_Work required_:
Give the number of lines in the entries that contain "option". State only the count.

————

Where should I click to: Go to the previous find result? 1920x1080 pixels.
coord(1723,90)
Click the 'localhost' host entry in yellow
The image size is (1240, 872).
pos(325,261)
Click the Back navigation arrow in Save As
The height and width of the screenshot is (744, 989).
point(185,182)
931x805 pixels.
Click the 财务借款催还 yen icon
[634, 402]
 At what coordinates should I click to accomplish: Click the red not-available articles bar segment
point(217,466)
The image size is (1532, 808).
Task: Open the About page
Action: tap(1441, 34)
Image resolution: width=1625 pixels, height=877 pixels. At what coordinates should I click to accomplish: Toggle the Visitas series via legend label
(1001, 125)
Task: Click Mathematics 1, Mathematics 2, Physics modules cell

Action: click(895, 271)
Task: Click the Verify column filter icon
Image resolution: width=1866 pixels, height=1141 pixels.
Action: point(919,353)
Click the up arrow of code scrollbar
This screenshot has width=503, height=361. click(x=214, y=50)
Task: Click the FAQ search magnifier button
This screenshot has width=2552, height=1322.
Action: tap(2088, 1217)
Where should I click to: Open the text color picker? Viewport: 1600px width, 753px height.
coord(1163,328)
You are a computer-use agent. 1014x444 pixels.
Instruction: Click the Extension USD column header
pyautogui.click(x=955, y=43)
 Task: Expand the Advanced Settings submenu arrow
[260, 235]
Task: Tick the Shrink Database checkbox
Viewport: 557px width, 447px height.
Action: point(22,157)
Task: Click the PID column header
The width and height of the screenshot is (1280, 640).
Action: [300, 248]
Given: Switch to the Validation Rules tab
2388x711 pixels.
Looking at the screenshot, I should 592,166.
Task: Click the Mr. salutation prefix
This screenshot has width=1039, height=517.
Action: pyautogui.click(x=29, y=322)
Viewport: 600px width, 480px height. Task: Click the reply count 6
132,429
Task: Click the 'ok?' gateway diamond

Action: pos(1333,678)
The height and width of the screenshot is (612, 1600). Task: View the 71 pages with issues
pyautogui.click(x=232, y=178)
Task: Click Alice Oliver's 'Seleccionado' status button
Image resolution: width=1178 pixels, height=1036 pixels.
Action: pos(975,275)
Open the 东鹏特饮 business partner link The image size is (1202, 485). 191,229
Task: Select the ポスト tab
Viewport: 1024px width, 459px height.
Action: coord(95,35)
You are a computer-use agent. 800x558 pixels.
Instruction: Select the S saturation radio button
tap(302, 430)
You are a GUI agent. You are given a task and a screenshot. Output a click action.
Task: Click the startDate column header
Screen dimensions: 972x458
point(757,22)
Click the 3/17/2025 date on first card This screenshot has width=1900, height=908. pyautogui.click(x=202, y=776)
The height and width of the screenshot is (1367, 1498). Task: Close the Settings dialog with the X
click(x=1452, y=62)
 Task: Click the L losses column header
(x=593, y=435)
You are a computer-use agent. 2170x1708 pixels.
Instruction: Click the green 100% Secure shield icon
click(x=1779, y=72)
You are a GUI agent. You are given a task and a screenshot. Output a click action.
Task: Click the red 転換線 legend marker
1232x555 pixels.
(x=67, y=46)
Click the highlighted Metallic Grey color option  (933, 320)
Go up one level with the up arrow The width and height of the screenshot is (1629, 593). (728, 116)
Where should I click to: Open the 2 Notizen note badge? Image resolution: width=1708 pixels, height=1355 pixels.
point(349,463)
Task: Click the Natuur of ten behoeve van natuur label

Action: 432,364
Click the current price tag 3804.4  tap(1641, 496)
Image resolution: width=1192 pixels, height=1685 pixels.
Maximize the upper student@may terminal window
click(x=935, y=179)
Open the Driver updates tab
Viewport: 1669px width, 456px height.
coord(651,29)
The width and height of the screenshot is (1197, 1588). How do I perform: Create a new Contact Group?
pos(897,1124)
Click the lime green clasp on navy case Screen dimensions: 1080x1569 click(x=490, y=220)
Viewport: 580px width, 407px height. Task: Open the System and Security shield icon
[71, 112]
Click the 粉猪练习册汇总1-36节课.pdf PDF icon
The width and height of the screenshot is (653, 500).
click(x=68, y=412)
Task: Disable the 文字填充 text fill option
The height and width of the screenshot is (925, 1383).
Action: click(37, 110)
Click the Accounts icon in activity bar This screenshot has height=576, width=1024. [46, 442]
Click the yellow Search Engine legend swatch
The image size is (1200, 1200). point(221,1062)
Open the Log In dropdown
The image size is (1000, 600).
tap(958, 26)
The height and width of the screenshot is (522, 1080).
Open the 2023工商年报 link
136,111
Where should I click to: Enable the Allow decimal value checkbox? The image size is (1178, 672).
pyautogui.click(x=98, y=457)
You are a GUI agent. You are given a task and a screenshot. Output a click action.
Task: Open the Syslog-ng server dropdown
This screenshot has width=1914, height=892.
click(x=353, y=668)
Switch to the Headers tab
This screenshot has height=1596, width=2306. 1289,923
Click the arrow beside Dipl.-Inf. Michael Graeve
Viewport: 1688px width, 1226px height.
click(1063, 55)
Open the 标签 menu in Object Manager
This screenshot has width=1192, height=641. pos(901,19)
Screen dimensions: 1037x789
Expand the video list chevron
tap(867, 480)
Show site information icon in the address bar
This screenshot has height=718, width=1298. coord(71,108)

————

_Solution for this problem_:
2